TOKYO
作者: William Klein
出版社/メーカー: 造型社
発売日: 1964(?)
ウィリアム・クラインの写真集。世界の各都市(他にニューヨーク、ローマ、モスクワ)を写した写真集の中で、今回は「TOKYO」を取り上げてみようと思う。最初の写真が鏡に向って、ウェイトリフティングするボディビルの男性から始まるのは、何とも面白い。そして、次のページには、「モダン」ダンサーとして土方巽大野一雄らの強烈な写真が続く。特に看板を掲げた上半身裸の男性二人の写真と、覆面した男性が右手を顔の高さにまで挙げている写真は、この写真集全体の中でも突出したものとなっている。その次に、剣道の写真、相撲の写真、太鼓をたたく写真、野球選手の写真と続き、日本伝統のもので、かつ肉体に注目した写真が連続している。それから、一転して日本独自の風俗へと関心が移っていく。按摩の講習所、美容学校、銭湯、ちんどん屋、パチンコ・・・。昔のパチンコは椅子もなく、立ちながらしていたことに、この写真を見て始めて知った。

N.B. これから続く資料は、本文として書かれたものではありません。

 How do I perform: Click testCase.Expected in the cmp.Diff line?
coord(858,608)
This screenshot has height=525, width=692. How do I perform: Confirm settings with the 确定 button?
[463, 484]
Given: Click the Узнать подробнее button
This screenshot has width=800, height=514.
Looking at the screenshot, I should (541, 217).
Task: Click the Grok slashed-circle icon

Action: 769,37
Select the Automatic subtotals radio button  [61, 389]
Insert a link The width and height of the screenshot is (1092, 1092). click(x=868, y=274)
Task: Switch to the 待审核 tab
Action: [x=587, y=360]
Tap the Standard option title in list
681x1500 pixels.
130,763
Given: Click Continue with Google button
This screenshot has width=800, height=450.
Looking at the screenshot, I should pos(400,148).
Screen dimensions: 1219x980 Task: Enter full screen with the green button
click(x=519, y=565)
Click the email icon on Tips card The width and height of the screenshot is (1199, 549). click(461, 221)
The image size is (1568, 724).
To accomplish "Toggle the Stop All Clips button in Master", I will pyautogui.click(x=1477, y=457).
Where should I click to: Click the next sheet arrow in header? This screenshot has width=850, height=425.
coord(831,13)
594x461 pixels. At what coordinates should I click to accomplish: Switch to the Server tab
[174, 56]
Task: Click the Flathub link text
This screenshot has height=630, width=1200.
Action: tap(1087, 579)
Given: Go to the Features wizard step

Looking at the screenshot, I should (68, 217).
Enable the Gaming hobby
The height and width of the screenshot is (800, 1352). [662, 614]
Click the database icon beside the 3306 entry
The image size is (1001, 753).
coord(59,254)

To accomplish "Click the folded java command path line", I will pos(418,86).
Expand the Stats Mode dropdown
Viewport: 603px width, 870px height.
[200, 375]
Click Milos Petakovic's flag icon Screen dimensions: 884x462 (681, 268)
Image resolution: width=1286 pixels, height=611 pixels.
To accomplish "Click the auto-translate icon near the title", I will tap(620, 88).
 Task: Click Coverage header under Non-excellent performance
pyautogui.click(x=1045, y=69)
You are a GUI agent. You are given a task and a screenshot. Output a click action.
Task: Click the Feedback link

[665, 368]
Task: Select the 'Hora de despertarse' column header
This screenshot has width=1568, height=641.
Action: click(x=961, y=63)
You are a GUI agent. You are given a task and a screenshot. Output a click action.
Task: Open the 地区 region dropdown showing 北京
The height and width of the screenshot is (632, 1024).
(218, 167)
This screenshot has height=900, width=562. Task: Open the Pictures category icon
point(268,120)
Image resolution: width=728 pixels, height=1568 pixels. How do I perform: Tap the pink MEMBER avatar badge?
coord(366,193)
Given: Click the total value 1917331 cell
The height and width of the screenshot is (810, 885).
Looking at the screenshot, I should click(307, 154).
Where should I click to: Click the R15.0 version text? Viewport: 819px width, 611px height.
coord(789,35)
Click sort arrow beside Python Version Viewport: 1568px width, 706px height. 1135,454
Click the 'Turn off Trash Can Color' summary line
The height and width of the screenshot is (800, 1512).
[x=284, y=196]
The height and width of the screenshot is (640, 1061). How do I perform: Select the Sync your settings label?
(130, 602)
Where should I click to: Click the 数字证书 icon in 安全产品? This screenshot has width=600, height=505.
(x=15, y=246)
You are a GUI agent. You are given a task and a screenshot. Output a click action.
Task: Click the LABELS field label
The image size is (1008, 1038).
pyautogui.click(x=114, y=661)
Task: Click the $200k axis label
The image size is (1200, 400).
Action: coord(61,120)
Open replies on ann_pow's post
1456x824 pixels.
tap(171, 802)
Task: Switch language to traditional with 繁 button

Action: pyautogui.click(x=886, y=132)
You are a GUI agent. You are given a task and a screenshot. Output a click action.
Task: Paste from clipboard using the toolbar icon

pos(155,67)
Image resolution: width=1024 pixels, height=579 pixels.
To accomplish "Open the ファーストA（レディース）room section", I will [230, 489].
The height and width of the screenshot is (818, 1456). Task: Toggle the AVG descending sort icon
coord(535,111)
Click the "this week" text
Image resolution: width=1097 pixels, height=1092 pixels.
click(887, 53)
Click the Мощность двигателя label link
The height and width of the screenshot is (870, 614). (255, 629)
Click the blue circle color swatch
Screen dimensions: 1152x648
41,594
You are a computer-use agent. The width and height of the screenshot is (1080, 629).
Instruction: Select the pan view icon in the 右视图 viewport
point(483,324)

日本の芸術派グループ(ネオ・ダダ)の写真の後、神輿を担いだ祭の写真、そして学生服を着て団旗を掲げた応援団の写真が並んでいるのは、「祭る」という行為の幅広さを示しているようでもある。どちらも象徴的なものを一つ天上に掲げている。
学生や労働組合のデモの写真があったり、満員電車の通勤風景の写真があったり、小学生くらいの小さな子供たちの生き生きした写真があったりと、当時の人々の生活を垣間見る瞬間を我々に提供している。最初は物珍しさからシャッターを切っていたかもしれない。しかし、彼の写真が単なる観光写真にはならず、見るものに熱気や活気を伝えているのは、ウィリアム・クラインと対象との距離が観光客のそれとは全く異質なものであるからである。
対象に近づく最初の一歩と、対象から距離を取る最後の一歩で写真は決まる。そういっても言い過ぎではないのかもしれない。